Printable CopyGRETEL
Bakehouse Theatre
Until 24 Feb 2018

Review by Sarah Westgarth

There are so many things that make the Fringe Festival special, but one of the best is the opportunity to give an audience to young and emerging artists. Scrambled Prince Theatre Company is a perfect example of this; they are a touring performing arts group from Eltham High School in Melbourne, and provide opportunities for their students to create and perform innovative theatre. “Gretel” is one such work, developed by the members of the cast, all fourteen of whom are teenage girls. One of the actors, Clare Steele, co-wrote the script with George Franklin, and Steele also write the music and lyrics that are featured in the performance. The show is a compelling tribute to female empowerment, combining fairytale tropes with a modern social consciousness. The ideas presented in the play are not new, but that doesn’t stop them from being any less important. While it is a little rough around the edges, “Gretel” represents how stories can be used to embolden heroes and start a revolution.

Shayla Ribchester plays Gretel, a young girl who runs away from her village after her teacher is arrested for teaching the class about geometry and art, and that they can be more than just wives and mothers. Ribchester’s looks and voice are right out of Hans Christian Anderson; she carries the emotional weight of the story with confidence, and she brings a groundedness to this other-worldly tale. The rest of the cast largely features as the ensemble, with some of them stepping out to take on the other key roles. Emer Raffety is enchanting as The Old Woman, and Lili Smith as The Crow has strong characterisation, though doesn’t quite have the depth to pack the emotional punch required. While Hannah Smailes lacks the power that the role of The Witch demands, she plays off Ribchester well. The true stand-out of the cast is Maia von Erkel-Bromley as Joseph, Gretel’s father. This slight, young teenage girl becomes a terrifying force of oppression, and it is chilling.

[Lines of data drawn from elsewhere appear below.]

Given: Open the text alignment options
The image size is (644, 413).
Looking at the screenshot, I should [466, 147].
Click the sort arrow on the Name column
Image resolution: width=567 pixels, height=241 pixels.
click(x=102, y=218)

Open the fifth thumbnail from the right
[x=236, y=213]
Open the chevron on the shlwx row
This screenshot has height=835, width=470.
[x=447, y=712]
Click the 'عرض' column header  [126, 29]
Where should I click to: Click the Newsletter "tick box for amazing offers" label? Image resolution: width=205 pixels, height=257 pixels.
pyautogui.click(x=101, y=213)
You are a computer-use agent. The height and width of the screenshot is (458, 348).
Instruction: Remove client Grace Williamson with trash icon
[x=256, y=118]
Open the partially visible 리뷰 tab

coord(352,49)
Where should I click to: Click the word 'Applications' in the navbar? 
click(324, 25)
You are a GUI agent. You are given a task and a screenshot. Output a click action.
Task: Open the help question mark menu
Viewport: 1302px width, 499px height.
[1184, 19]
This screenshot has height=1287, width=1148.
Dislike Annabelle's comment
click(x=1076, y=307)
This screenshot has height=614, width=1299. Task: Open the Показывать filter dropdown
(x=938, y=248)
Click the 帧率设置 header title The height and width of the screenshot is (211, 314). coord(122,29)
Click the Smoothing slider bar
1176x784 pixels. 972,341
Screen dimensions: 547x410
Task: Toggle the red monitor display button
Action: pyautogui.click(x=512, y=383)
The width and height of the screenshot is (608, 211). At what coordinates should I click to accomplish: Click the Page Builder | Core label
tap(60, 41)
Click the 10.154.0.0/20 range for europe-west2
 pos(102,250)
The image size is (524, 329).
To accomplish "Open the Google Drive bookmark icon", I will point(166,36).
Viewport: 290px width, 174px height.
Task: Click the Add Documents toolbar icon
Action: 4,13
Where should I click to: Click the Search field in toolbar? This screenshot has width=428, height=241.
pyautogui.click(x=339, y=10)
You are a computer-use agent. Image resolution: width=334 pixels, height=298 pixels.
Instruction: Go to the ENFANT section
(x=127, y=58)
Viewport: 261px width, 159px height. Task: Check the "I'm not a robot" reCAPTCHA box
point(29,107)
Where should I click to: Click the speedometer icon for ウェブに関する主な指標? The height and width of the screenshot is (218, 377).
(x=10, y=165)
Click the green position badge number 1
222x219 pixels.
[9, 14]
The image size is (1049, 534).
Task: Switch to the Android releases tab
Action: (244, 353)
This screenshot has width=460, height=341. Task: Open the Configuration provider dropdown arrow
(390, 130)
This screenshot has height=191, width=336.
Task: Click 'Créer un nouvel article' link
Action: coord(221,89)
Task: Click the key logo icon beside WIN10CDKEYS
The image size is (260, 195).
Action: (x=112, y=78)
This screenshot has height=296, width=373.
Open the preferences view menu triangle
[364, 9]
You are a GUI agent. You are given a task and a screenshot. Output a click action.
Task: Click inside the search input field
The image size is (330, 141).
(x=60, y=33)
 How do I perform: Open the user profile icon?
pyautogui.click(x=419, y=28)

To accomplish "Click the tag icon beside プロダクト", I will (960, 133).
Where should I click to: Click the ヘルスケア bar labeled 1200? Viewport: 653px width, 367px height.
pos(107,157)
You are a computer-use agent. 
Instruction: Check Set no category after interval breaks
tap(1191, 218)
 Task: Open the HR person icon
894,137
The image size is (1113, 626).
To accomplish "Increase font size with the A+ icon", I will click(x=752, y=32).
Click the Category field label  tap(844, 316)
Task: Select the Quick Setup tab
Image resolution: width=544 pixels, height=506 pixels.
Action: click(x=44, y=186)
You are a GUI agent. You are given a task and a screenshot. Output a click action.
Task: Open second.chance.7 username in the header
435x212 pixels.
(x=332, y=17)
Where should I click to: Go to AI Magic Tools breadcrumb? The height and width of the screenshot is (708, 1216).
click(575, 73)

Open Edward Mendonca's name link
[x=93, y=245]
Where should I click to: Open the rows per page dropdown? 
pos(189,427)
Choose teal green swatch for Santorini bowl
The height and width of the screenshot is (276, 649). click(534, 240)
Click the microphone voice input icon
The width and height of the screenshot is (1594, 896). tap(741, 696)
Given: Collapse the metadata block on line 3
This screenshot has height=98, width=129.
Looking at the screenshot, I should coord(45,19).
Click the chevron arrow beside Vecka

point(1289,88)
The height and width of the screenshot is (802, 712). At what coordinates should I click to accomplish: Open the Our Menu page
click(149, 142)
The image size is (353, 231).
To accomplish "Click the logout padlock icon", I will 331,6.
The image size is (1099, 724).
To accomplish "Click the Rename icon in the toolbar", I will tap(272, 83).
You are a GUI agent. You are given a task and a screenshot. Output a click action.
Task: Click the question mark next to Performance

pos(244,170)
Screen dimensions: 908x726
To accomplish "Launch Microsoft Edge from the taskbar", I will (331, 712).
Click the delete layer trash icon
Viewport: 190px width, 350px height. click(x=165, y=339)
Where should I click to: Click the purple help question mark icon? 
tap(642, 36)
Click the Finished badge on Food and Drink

Using fairytale tropes to highlight a topical social issue is not an original idea, the script is clever and poignant enough to make it feel innovative. It plays around with the very idea of fairytales, overtly referencing their features, and the story moves at a cracking pace, though still lets moments sit when they need to. The songs are simple, and the singing is unpolished, but the sound of this chorus of young girls is bold and powerful, especially the first time they break into harmony. The acapella is eerily compelling, and the use of body percussion sets the dark and ominous tone perfectly. The costuming is simple but effective, and employs the Brechtian technique of characters changing in full view of the audience. The set is largely made up of the bodies of the ensemble, and the cast is so well choreographed it works beautifully.

“Gretel” is a simple story, but the message is emboldening, and the execution is to be commended, even more so when you consider the age of the cast and creators of the show. These young women are a force to be reckoned with, and it’s a privilege to see.